Ricordo un dato che mi sembra di qualche rilievo: l’incidenza particolare nell’utilizzo dei nuovi strumenti in materia di separazione e divorzio, oggi possibile senza recarsi in Tribunale o alla sola presenza dei propri avvocati (oppure in certi casi anche senza avvocati, in Comune, di fronte all’ufficiale di stato civile). Nel solo 2015 vi sono stati circa 43.000 ricorsi a questi strumenti, di cui più di venticinquemila per accordi di divorzio, e più di sedicimila per accordi di separazione.
Molto diverso è il discorso sull’arbitrato, che ha nel nostro Paese una storia millenaria, e che dunque ha una sua propria traiettoria.

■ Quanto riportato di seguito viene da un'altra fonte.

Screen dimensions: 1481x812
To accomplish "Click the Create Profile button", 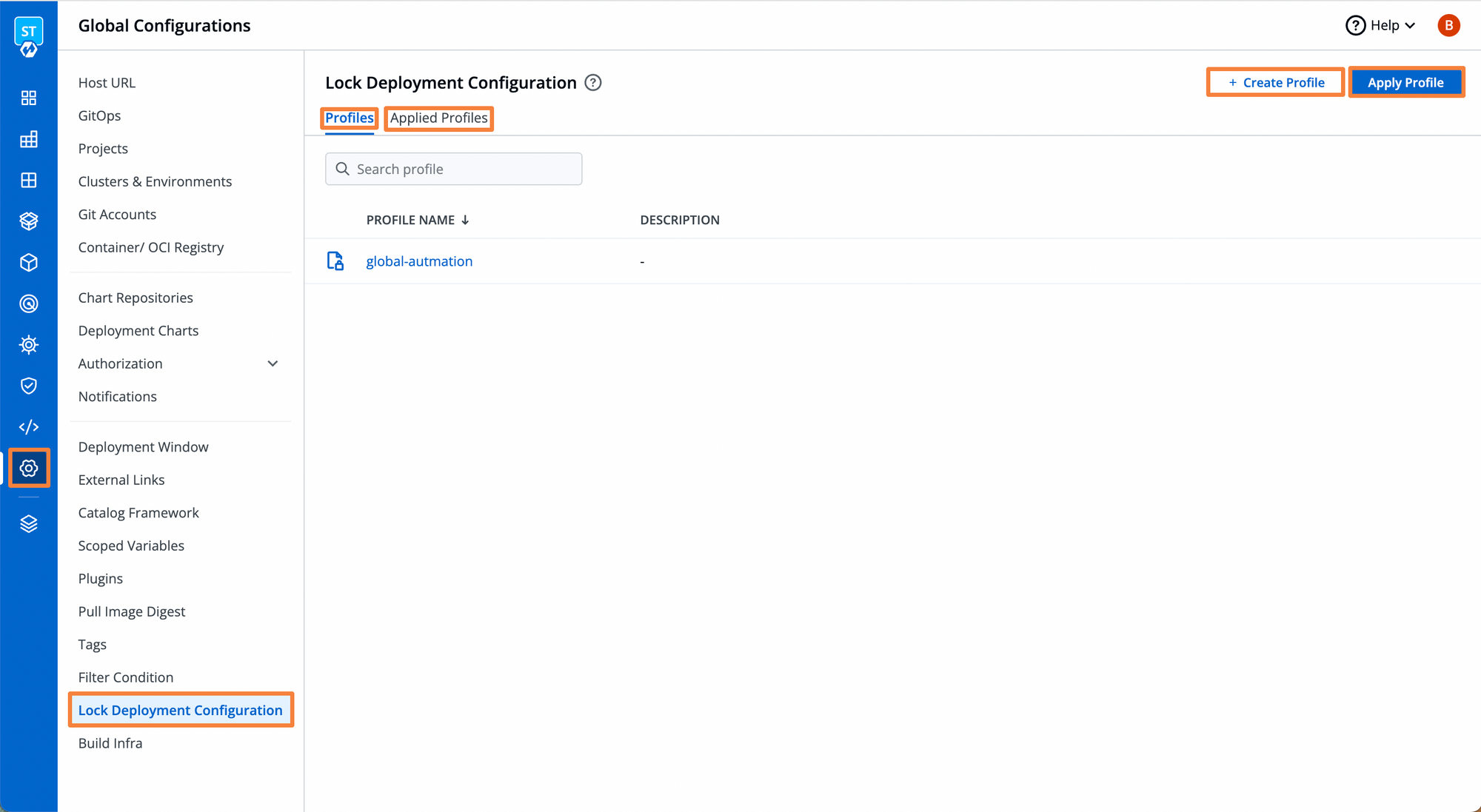I will pyautogui.click(x=1275, y=82).
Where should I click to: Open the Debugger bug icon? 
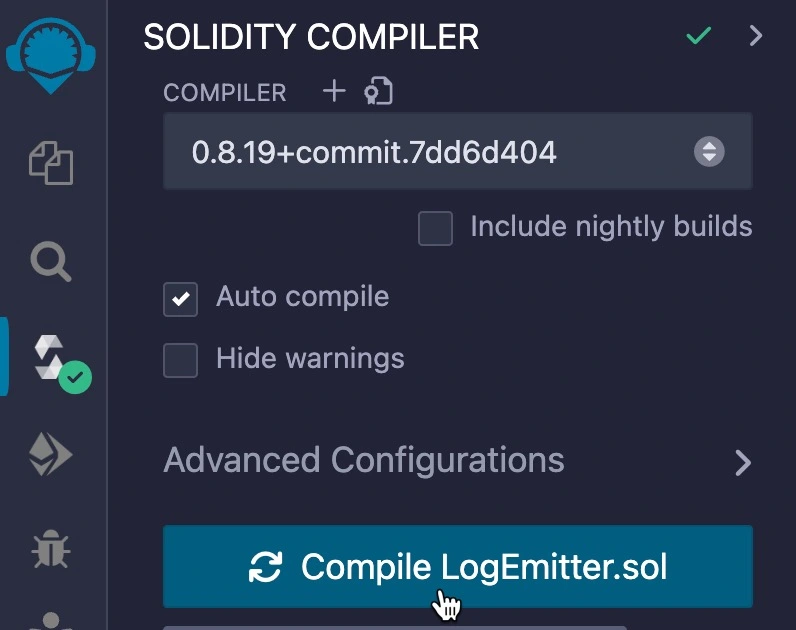50,549
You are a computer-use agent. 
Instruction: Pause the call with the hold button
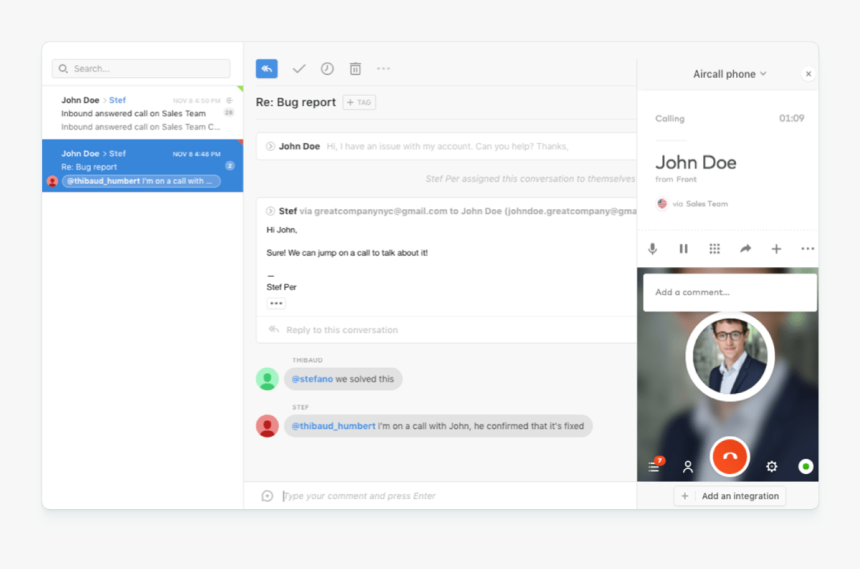(683, 249)
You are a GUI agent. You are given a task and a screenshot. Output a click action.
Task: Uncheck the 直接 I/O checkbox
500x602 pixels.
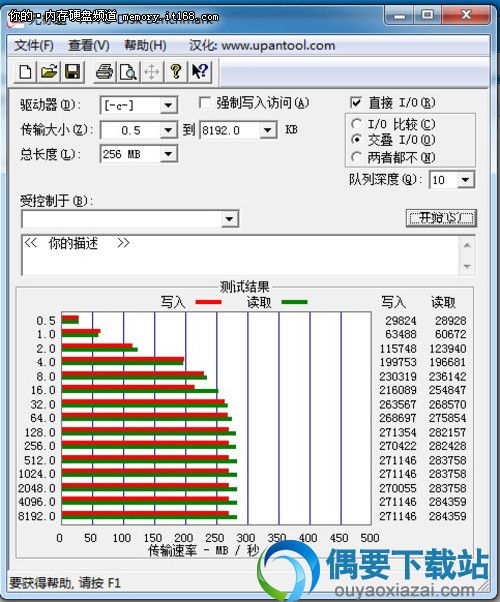point(356,103)
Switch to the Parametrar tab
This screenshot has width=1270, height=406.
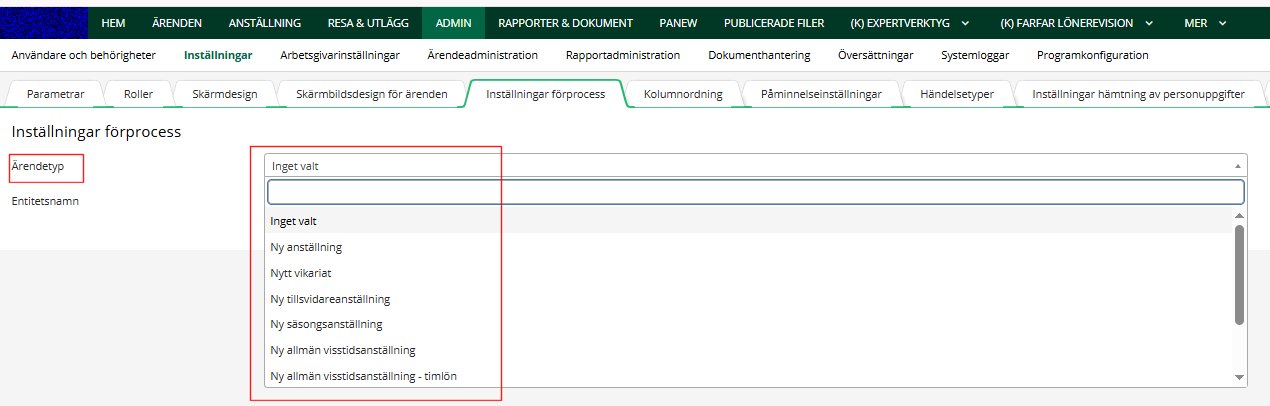55,94
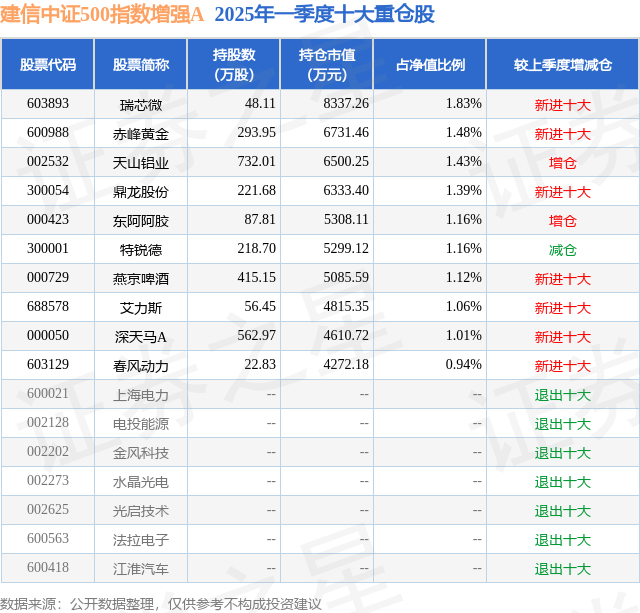640x613 pixels.
Task: Select the greyed 金风科技 stock name
Action: click(141, 453)
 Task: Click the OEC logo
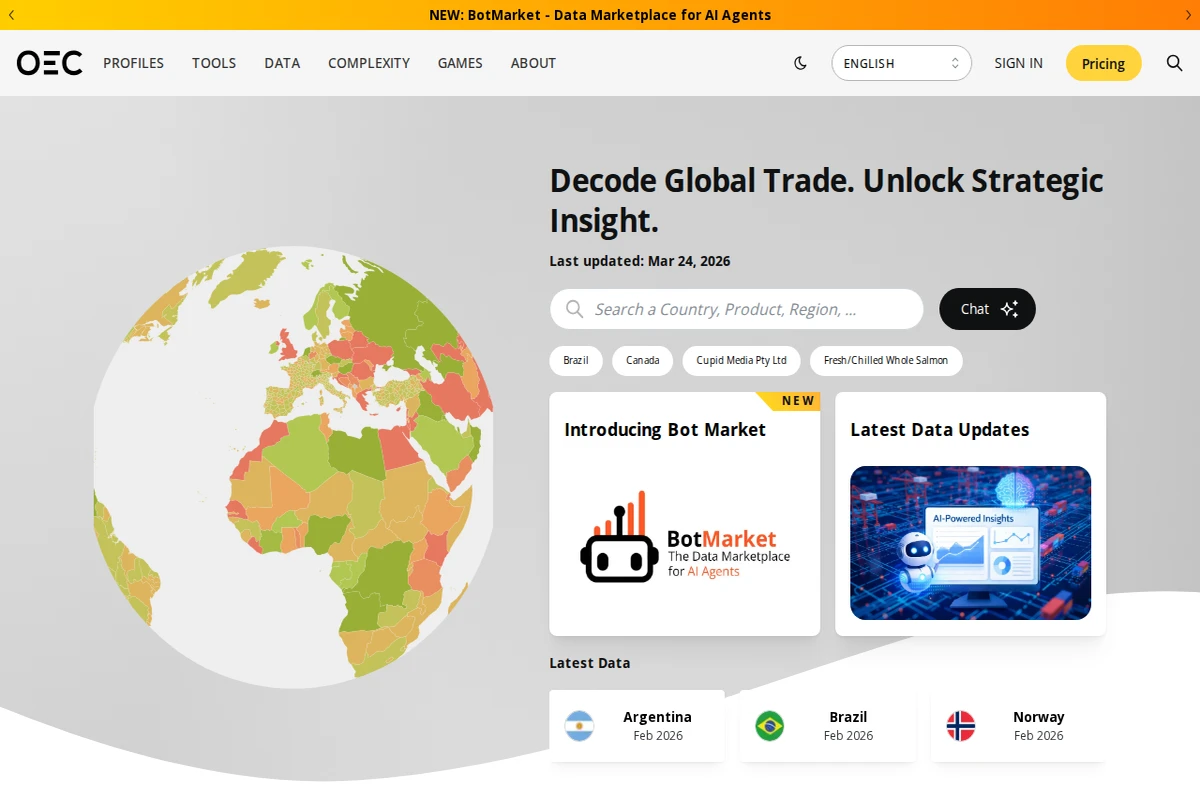click(x=49, y=63)
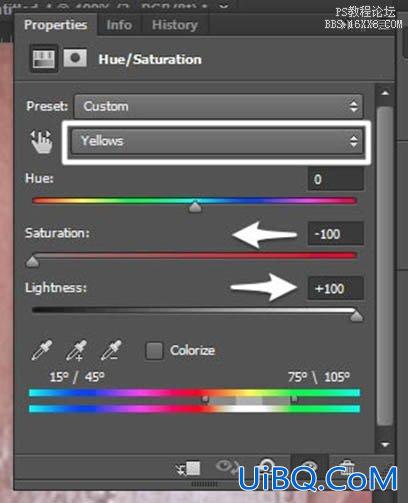
Task: Click the Hue/Saturation adjustment icon
Action: coord(44,59)
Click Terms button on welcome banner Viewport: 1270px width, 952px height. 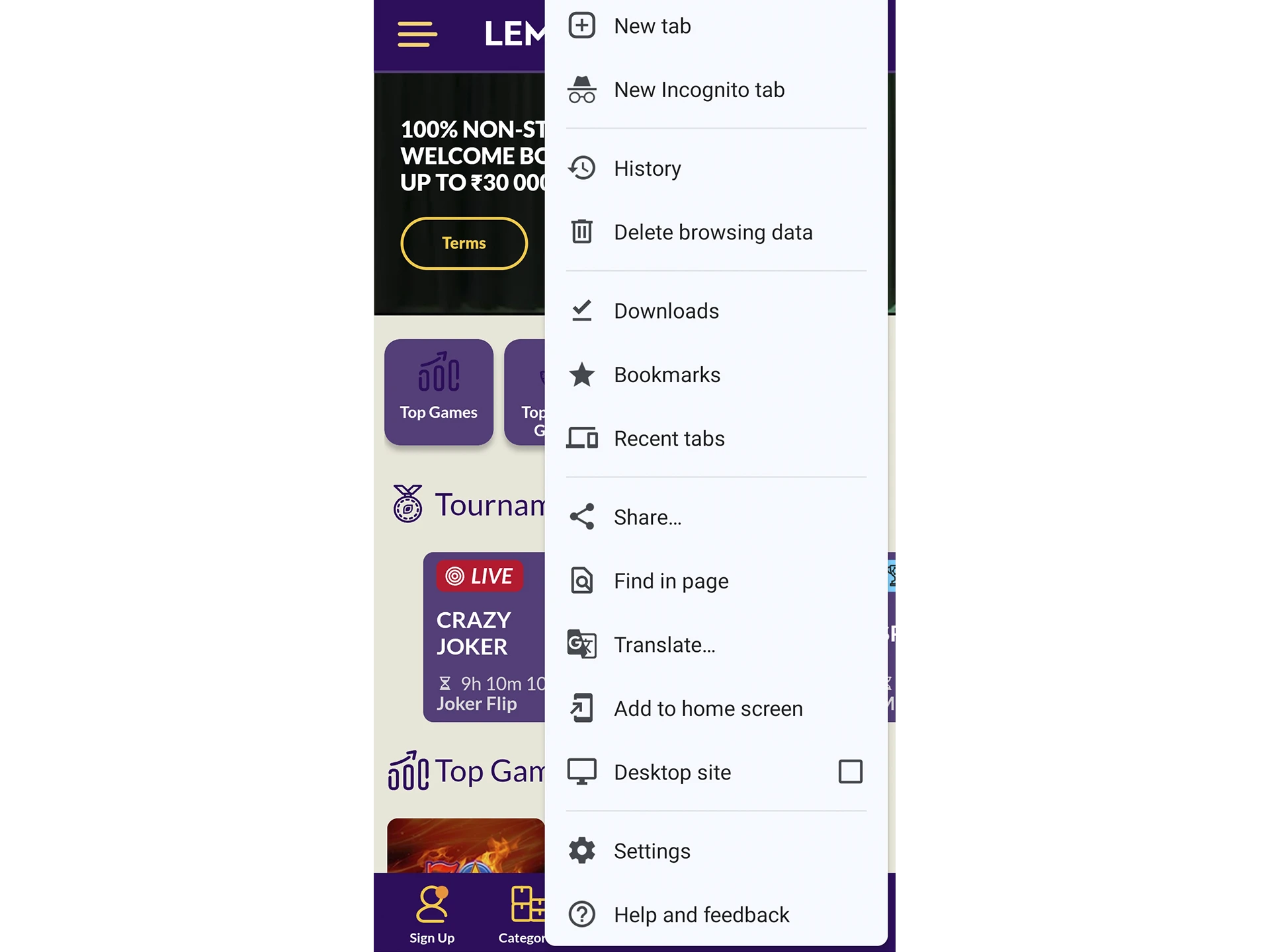[464, 243]
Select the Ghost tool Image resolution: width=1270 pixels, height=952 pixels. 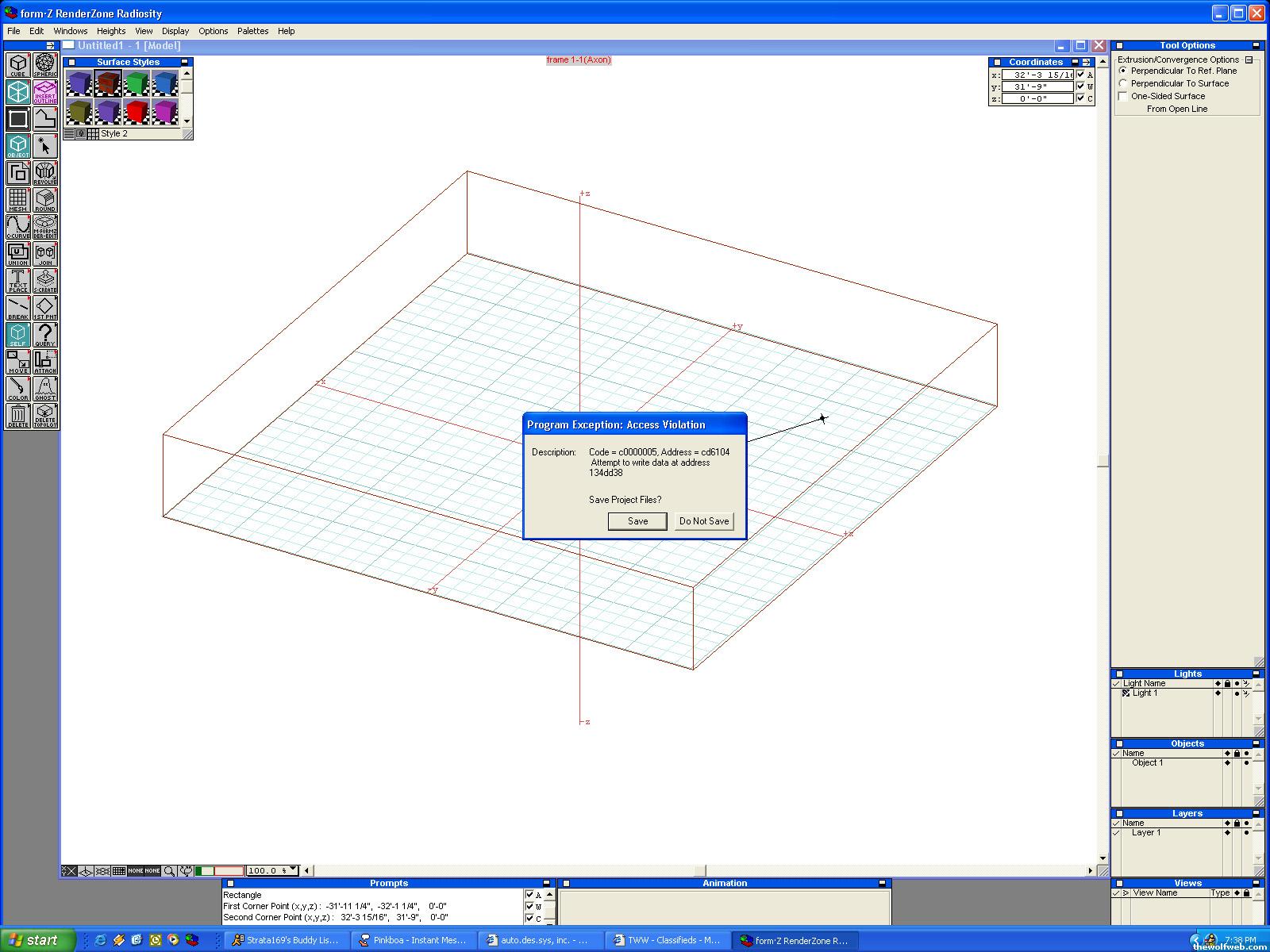45,389
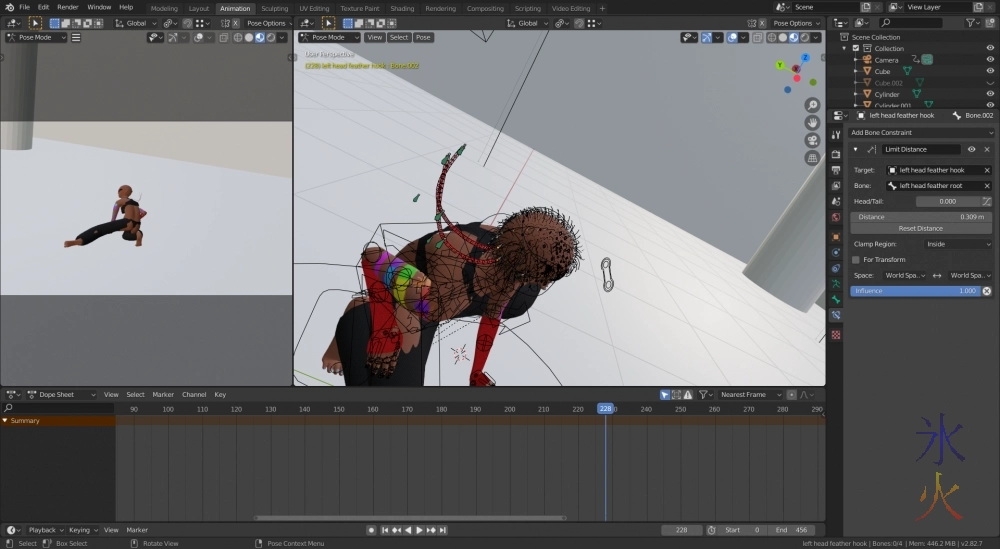Viewport: 1000px width, 549px height.
Task: Play the animation forward
Action: pos(419,530)
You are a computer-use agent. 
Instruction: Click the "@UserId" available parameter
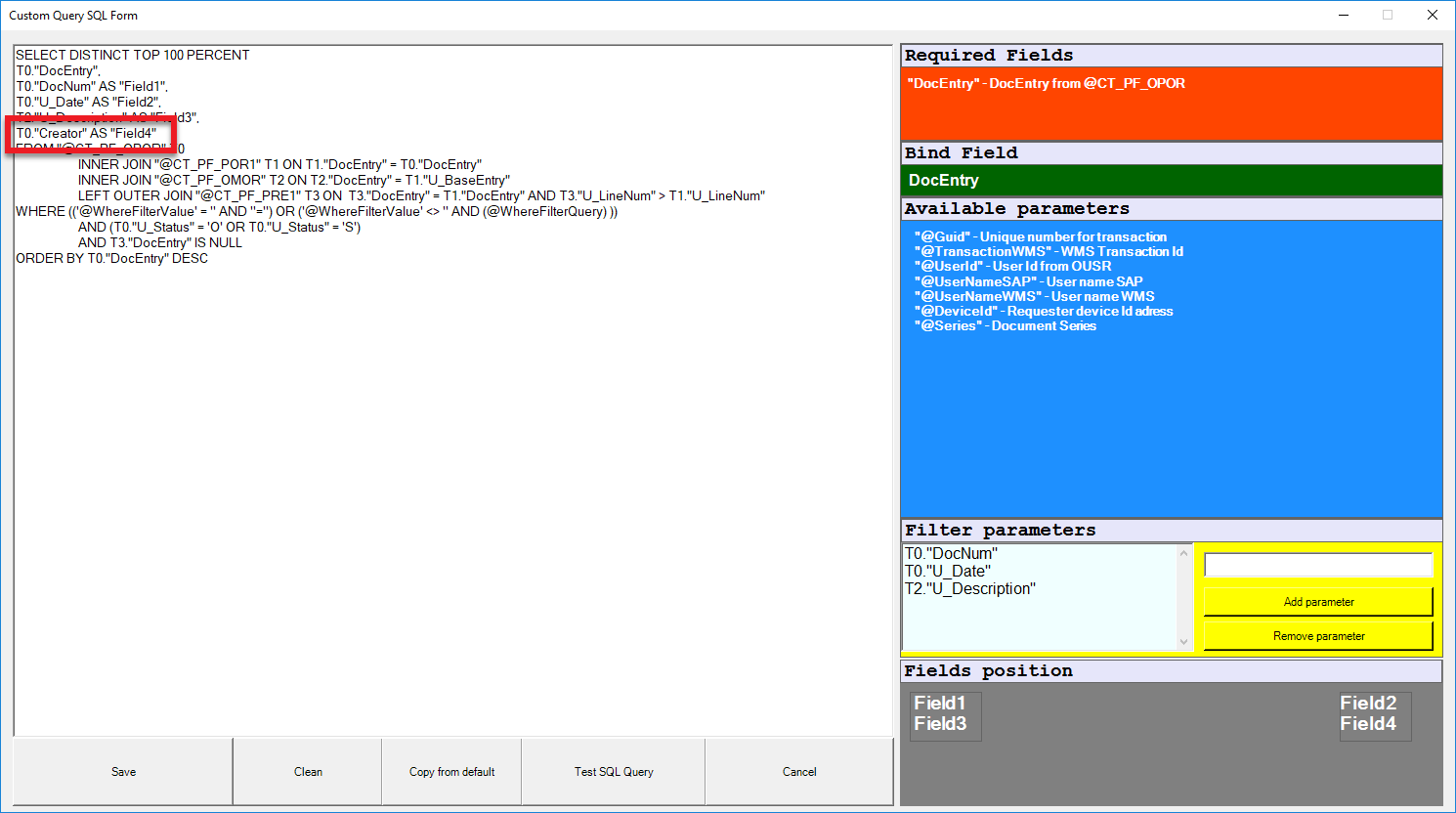[x=1012, y=266]
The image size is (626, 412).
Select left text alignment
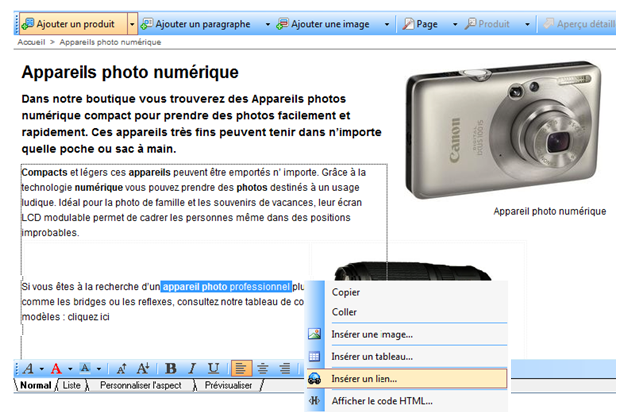(x=241, y=369)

La disciplina vigente è stata modificata più volte, sia per renderla adeguata alle regole e alle esigenze della comunità internazionale, sia per semplificare e rendere più agevole questo mezzo di risoluzione delle controversie. Il ricorso all’arbitrato è però sempre più frequente, non è più riservato soltanto ai rapporti d’impresa, né soltanto alle questioni economicamente più rilevanti.
Il favore con cui guardiamo a questi strumenti è peraltro dimostrato in concreto dall’introduzione di incentivi al loro impiego, grazie a bonus fiscali per chi dirime la lite fuori dalle aule del tribunale, ricorrendo alla procedura di negoziazione assistita o a procedimento arbitrale. È nostra intenzione confermare queste misure anche nel prossimo futuro.
Una situazione come quella che ho brevemente descritto credo confermi l’impegno del Governo in materia. Ma bisogna riconoscere che ciò che vi è di buono o di cattivo in una legge o in un istituto giuridico dipende anche dal modo in cui viene interpretata e applicata. Per questo, il Governo insiste sul confronto con le categorie dei professionisti e degli stakeholders, confidando che i cittadini e gli utenti del “servizio giustizia”, oltre che fruitori, possano farsi in certo modo anche “co-gestori” del sistema. La costruzione del consenso sociale e professionale intorno ai cambiamenti in atto è fondamentale, ed è il motivo per cui personalmente non mi stanco di rivolgere inviti al dialogo, al confronto, alla cooperazione, agli ordini professionali come alla magistratura, e in generale a tutti gli operatori del mondo della giustizia.
E penso di poter dire che quest’opera – che è poi l’opera della politica, la sua specifica e propria opera di mediazione – stia dando buoni frutti, e altri ancora potrà darne di importanti nelle prossime settimane e nei prossimi mesi.

 

Andrea Orlando

Ministro della Giustizia

1 Prolusione di Giorgio Santacroce, Presidente della Corte di Appello di Roma, all’inaugurazione del XXI Corso Jemolo dell’Istituto Regionale di Studi Giuridici del Lazio, 21 febbraio 2012.